Según él, la expedición encontró
algo extraordinario, que llamaron la estatua de O-Tarim. Marchie sostenía que
aquello no lo había hecho mano humana. De hecho, difícilmente podía llamarse
“estatua” según el uso de la época: ¿cómo llamar estatua a algo que cambia de
forma y color constantemente, y que además emite sonidos extraños? Aquel ser
viscoso, pegajoso, retorciéndose sin cesar, mostrando una apariencia distinta a
cada segundo… Marchie creía que era el resto del espantoso ídolo de los áditas,
no destruido por el fuego divino sino sobreviviente por algún medio
inexplicable.
Siempre según el nieto, no sólo
desaparecieron los documentos de la expedición, sino también las notas de su
abuelo, sin dejar rastro, de un cajón cerrado con llave. El doctor primero
sospechó del servicio secreto británico, pues la expedición francesa había
provocado un pequeño escándalo político: a los británicos no les agradaba que
una potencia rival investigara un territorio que ellos consideraban propio.
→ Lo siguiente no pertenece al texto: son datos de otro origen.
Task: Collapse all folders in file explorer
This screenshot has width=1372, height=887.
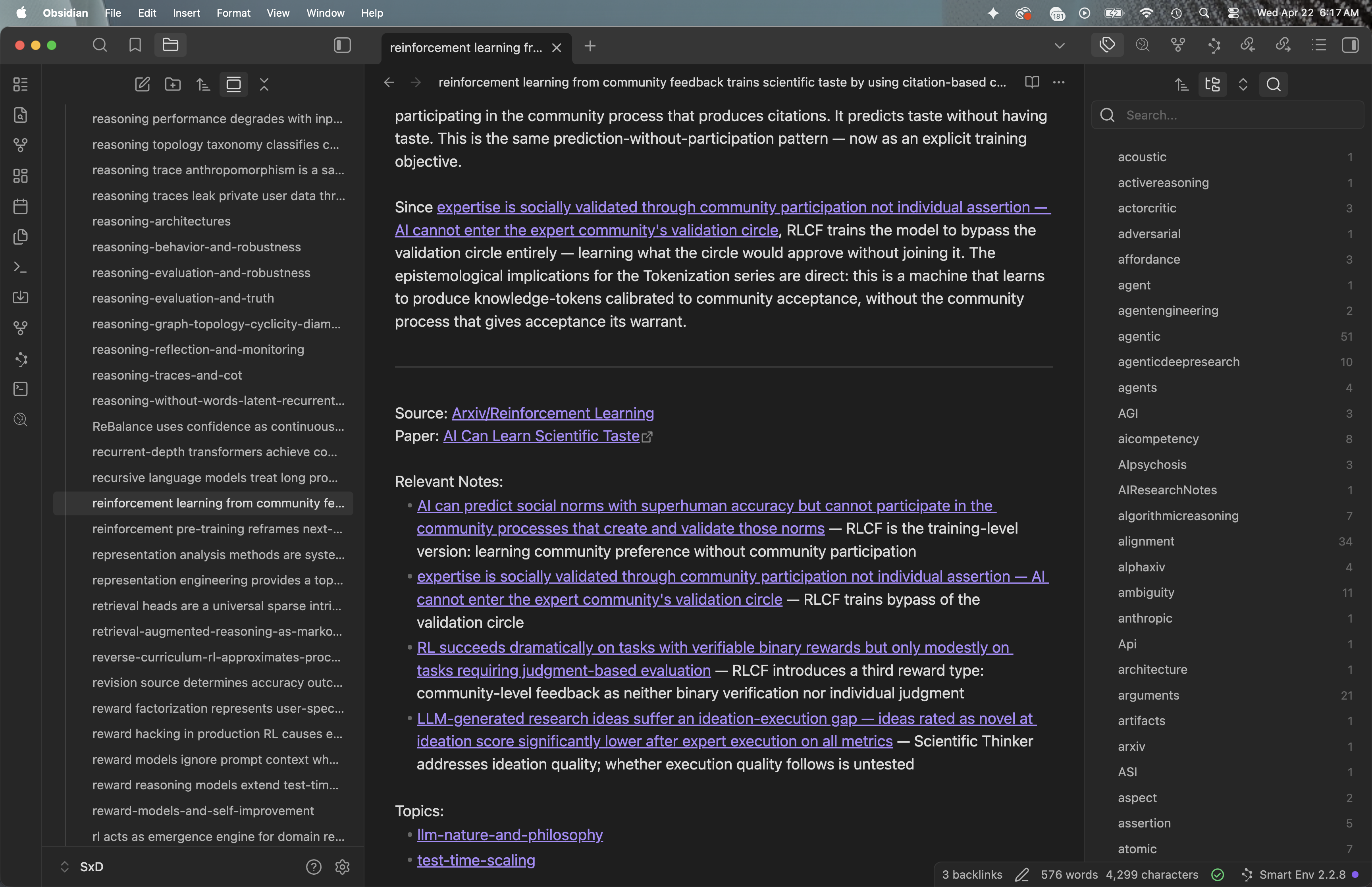Action: (x=264, y=85)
Pero cuando encontró, en lugar de su diario guardado en la caja fuerte, sólo un
puñado de cenizas, empezó a sospechar de otra cosa. Según cuentan, fue entonces
cuando dibujó de memoria el plano de Irem la de los Pilares, el mismo plano que
–lo admito– yo robé.
Comparar aquel plano con las
imágenes tomadas desde el espacio en 1984 fue lo que me llevó a telefonear a la
NASA por primera vez. Intenté advertirles que estaban jugando con algo
peligrosísimo, pero se burlaron de mí, me llamaron charlatán y adivino trastornado.
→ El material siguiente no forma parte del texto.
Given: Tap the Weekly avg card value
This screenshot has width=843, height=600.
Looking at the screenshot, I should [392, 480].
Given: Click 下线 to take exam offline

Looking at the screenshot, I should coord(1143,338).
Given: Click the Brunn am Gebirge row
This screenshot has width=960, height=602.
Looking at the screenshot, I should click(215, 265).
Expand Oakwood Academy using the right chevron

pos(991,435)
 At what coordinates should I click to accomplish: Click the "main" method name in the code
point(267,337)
Las imágenes aéreas –o mejor dicho
espaciales– que ahora exhiben, y en base a las cuales lanzaron la expedición
para encontrar Irem, son falsificaciones. Yo recibí las auténticas en 1984, de
manos de un entusiasta amateur que luego fue detenido por espionaje. Dijo haber
encontrado por casualidad la frecuencia secreta y grabado las transmisiones del
transbordador espacial.
La expedición anunció al mundo que
habían encontrado Irem bajo las arenas del Rub al-Jalí, el mayor desierto del
planeta. Si no conociera los hechos, quizá yo también lo habría creído, habría
pensado que ese asentamiento arrasado por un terremoto era la Ciudad de los
Milagros. Pero el plano de esa ciudad no coincide ni con el dibujo de Marchie
ni con las imágenes originales del Challenger. Y lo más decisivo: no
encontraron la estatua de O-Tarim.
A mí no me vengan con historias de
anillos O quemados, sobrecalentamientos o fallos aerodinámicos. La caja negra
del transbordador muestra que los instrumentos no señalaron error alguno.
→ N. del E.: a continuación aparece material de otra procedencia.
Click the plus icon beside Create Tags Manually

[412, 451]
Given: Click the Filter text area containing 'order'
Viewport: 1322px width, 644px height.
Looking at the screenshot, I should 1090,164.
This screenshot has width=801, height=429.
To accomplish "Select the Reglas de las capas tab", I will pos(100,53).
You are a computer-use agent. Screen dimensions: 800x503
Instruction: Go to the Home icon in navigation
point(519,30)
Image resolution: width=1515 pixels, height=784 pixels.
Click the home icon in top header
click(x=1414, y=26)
Y aun así siete astronautas
murieron el 28 de enero de 1986, cuando explotó el Challenger. Quizá porque en
1984, desde allá arriba, los instrumentos detectaron algo que no debían haber
visto.
Alguien sigue guardando el secreto
de Irem, la de los Pilares.
Título original en húngaro: Oszlopos Irem
Traducción; Sergio Gaut vel Hartman
Iván Bojtor nació en Szombathely, Hungría, en 1954; actualmente vive en Veszprém. Sus primeros artículos se publicaron en la antigua revista Ország-Világ. Fue el fundador del club de SF Kvark de Veszprém, que publicó su propio fanzine llamado PreVega, y después Kvark. Algunos de sus escritos se han incluido en GFK 300, GFK 400 y en la antología Durchjáró 20. Sus relatos cortos se han publicado en la revista Castle Ucca Workshop, en el fanzine Black Aether, y sus artículos sobre los misterios de la historia han aparecido en la revista Incredible.